There are numerous historical places in Rome linked to olive oil; hereunder we suggest some itineraries to discover the green gold.
Palatine Hill olive grove
Since ancient times, olive trees have been an integral part of the landscape of the most important of the seven hills, the Palatine Hill. There are numerous historical traces attesting that the cultivation of olive trees was already present in the Forum and on the Palatine Hill: Pliny the Elder, for example, in his Naturalis Historia menziona "Ficus, olea et vitiis", (fig tree, olive tree and vine), plants that can still be admired inside the Archaeological Park of the Colosseum.
Even today, walking among the majestic residences of the Roman emperors, it is possible to come across the olive grove on the Palatine Hill with as many as 189 olive trees from different eras, from the centenarian specimens present near the Arch of Titus to the younger plants, still productive, scattered throughout the rest of the area. The Park has in fact given life to a project to recover the natural heritage through the production of zero kilometers extra virgin olive oil with the aim of protecting and enhancing the archaeological, monumental and landscape heritage.
Not far from Rome, on the slopes of the Tiburtini Mountains, there lies Tivoli, a city renowned for the presence of the most beautiful Roman villas in Lazio. Recognised as a UNESCO heritage site in 1999, Hadrian’s Villa is the largest villa that has ever belonged to an emperor.

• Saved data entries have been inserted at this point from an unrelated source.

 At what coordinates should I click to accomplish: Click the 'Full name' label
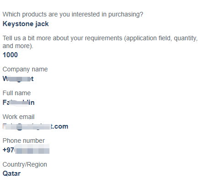pyautogui.click(x=16, y=93)
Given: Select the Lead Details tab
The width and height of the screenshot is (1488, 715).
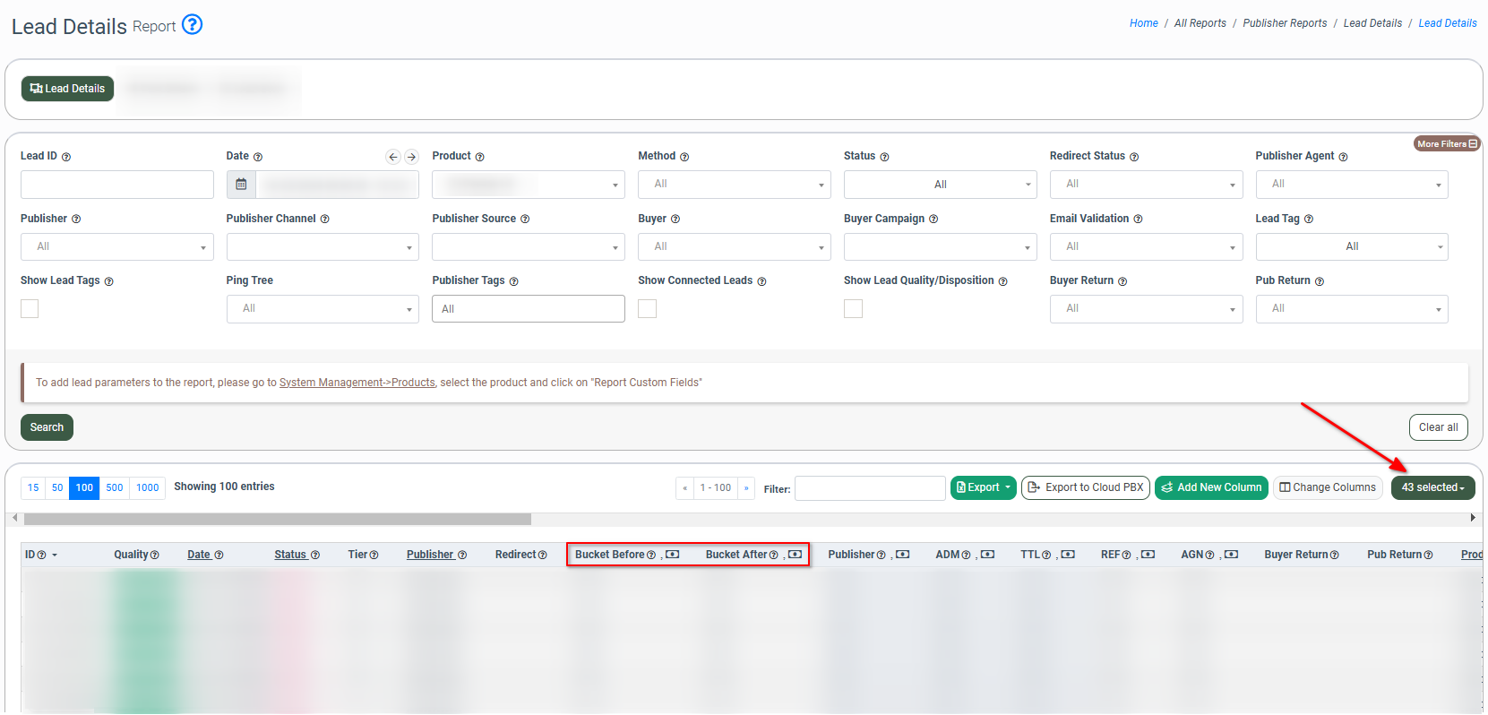Looking at the screenshot, I should click(x=68, y=89).
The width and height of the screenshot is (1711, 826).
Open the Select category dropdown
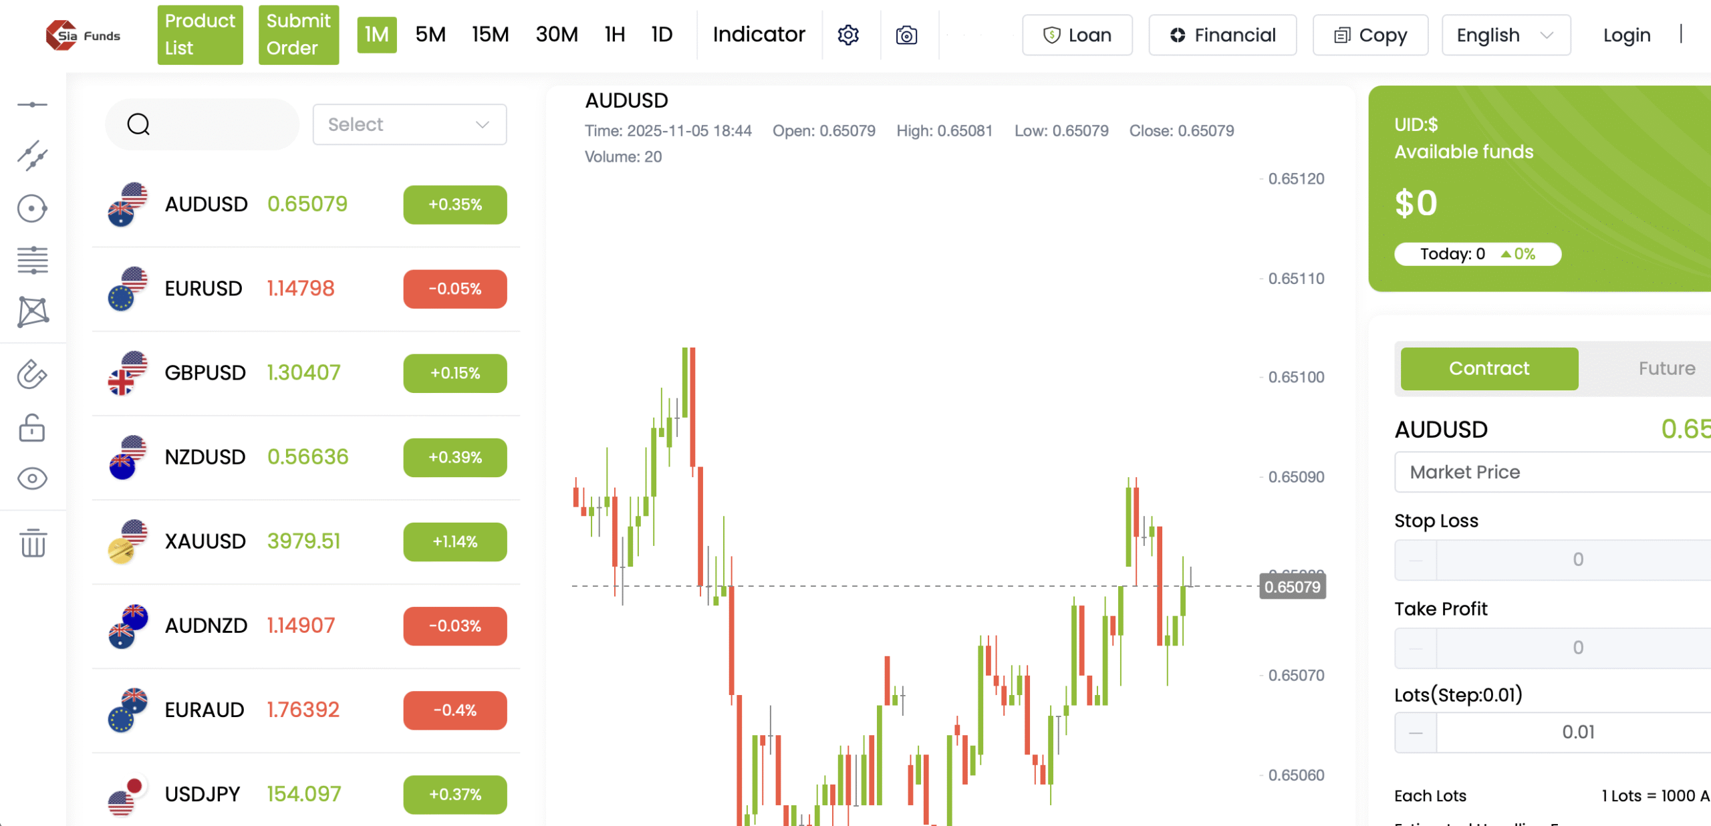tap(409, 124)
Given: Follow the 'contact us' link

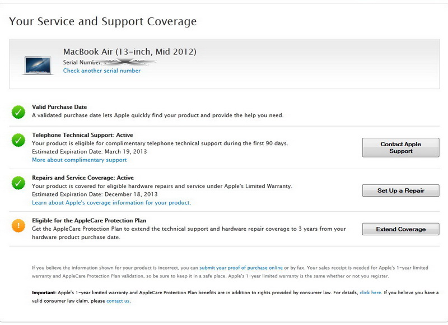Looking at the screenshot, I should (x=118, y=301).
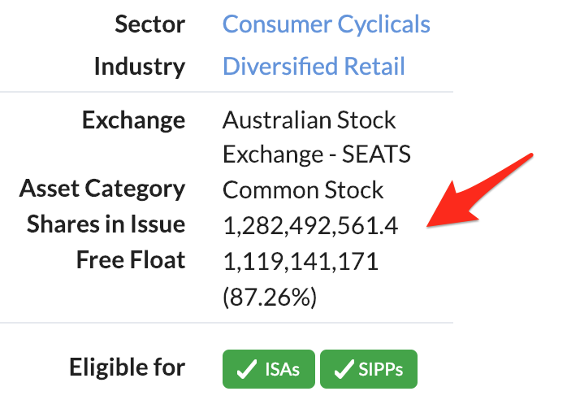This screenshot has height=413, width=567.
Task: Click the checkmark icon in SIPPs badge
Action: 344,369
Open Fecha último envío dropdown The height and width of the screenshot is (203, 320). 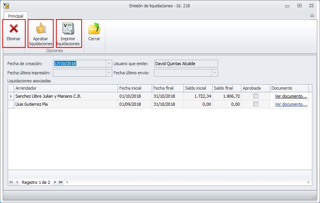[x=215, y=73]
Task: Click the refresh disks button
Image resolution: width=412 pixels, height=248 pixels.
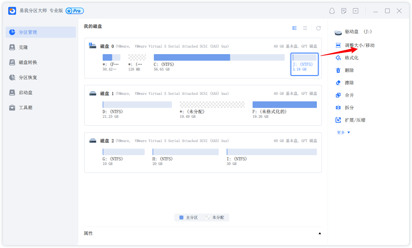Action: click(x=318, y=28)
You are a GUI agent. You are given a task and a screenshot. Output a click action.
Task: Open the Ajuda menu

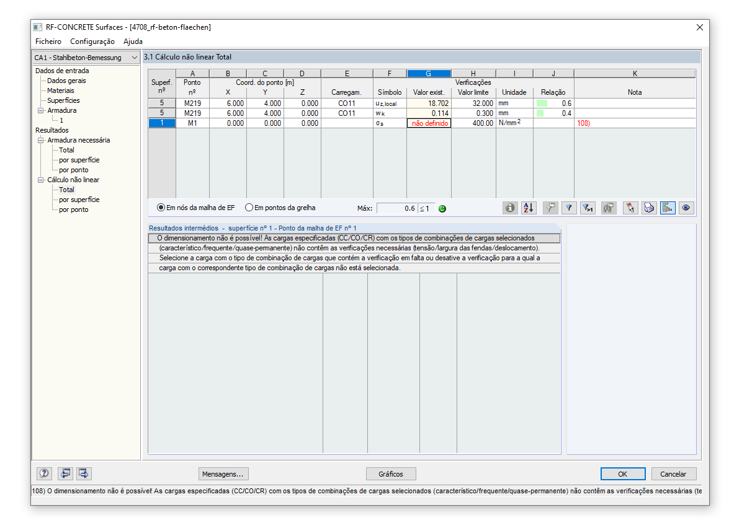pyautogui.click(x=133, y=42)
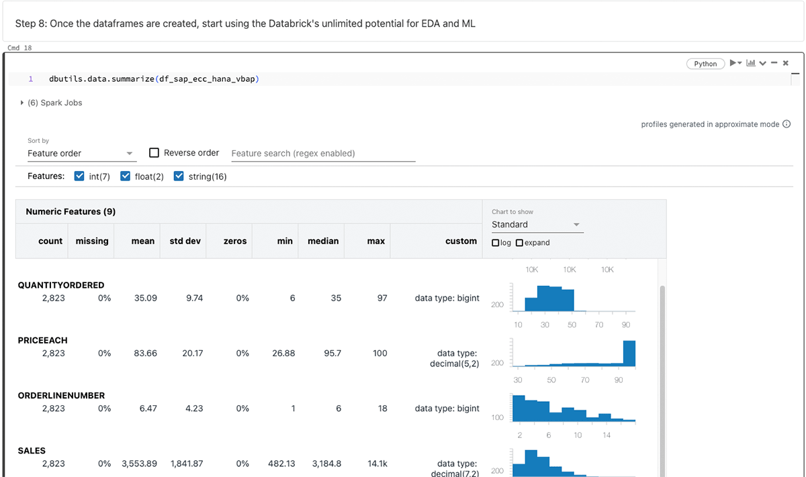
Task: Disable the string(16) feature filter
Action: pyautogui.click(x=179, y=176)
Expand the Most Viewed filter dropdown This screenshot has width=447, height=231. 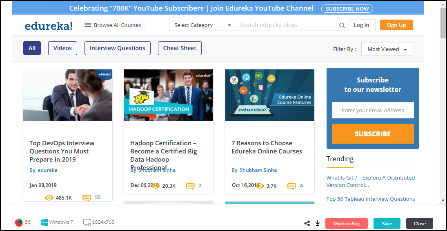click(x=387, y=49)
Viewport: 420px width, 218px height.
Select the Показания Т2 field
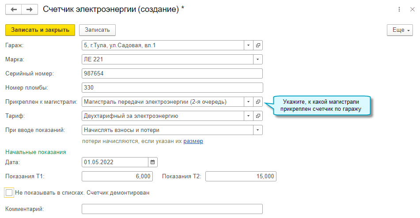coord(241,176)
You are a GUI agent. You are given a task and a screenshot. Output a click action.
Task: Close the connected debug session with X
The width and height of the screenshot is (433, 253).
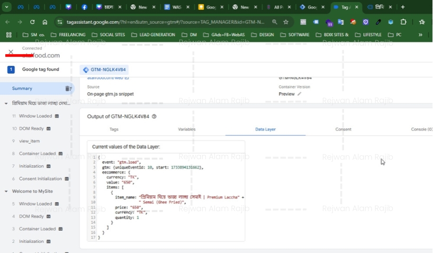pyautogui.click(x=11, y=52)
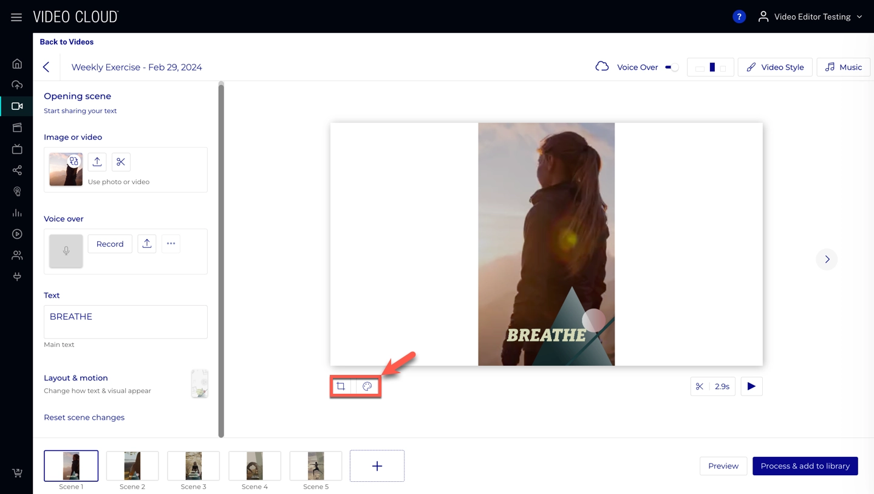
Task: Open the hamburger menu in top bar
Action: 16,17
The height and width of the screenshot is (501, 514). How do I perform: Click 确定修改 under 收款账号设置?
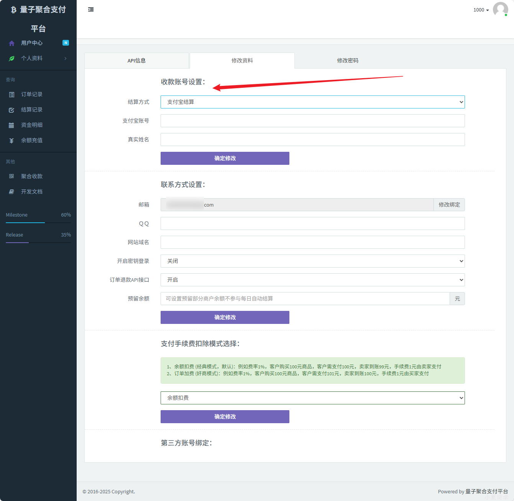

On an area of 120 hectares of land, between 118 and 138 AD, emperor Hadrian built one of the most renowned archaeological sites in the world, with mausoleums, nymphaeums, gardens and temples, that represent an invaluable architectural and historical heritage.
Today it is possible to visit 40 of the 120 hectares of land scattered with olive trees used to produce Olio di Roma PGI. In the fantastic setting of Hadrian’s Villa, an initiative combines the historic olive groves and the archaeological remains of the villa; as part of a project to valorise the area, in partnership with Unaprol and Coldiretti Lazio, the complex has obtained the Olio di Roma PGI brand.
Monte dei Cocci in Testaccio
Walking in the heart of the historic district of Rome, Testaccio, it is possible to come across Monte Testaccio, better known as Monte dei Cocci, in the area of the river port of ancient Rome.
At the turn of the Augustan period and the middle of the Third century AD, it became customary to dispose of testae (non-reusable shards) in this area, mainly consisting of fragments of olive oil amphorae that were used for the transport of goods. Monte Testaccio was nothing more than a sort of landfill made with the fragments of the aforementioned shards, suitably stacked. With its 54 meters and a circumference of about 1 kilometre, today it represents an important historical-documentary source of the economic development of the Roman Empire, as well as of food habits in antiquity.
Museum of Roman Civilization
In the vast panorama of what Rome's museums have to offer, the Museum of Roman Civilization, inaugurated to the public in 1955, cannot fail to be mentioned. The museum project was born in the Fascist era, with the desire to give a prestigious venue to the various collections in the context of the 1942 Universal Exposition in Rome.
Inside there are mainly reproductions of casts of statues, reliefs and parts of buildings, but also evidence of "material culture" such as household objects, daily work tools and furnishings. The value and charm of this important museum lies in being the only museum in the world to tell the ancient Roman civilization in its entirety, in the documentary value of the casts made on originals, and in the ability to offer the original recomposition of many great works currently split between several museums.
Temporarily closed for maintenance work, it is possible to take virtual tours of the museum via Street View that allows you to move around 360° and get closer to the works or access the photo gallery.
Temple of Hercules Victor
In the archaeological area of the Forum Boarium, which was the meat market in ancient Rome, it is possible to visit the oldest marble building in the city, the Temple of Hercules Victor.
The monument is an expression of the relationship that has always existed between the production of olive oil and the ancient Roman world.
The temple, also called Hercules Olivarius, was built in the 1st century BC by the Roman corporation of olive oil producers, and dedicated to God Hercules, protector of the agricultural world.
Together with the Pantheon and the temple of Portunus, the building is one of the three Roman temples that have come down to us preserved in their entirety.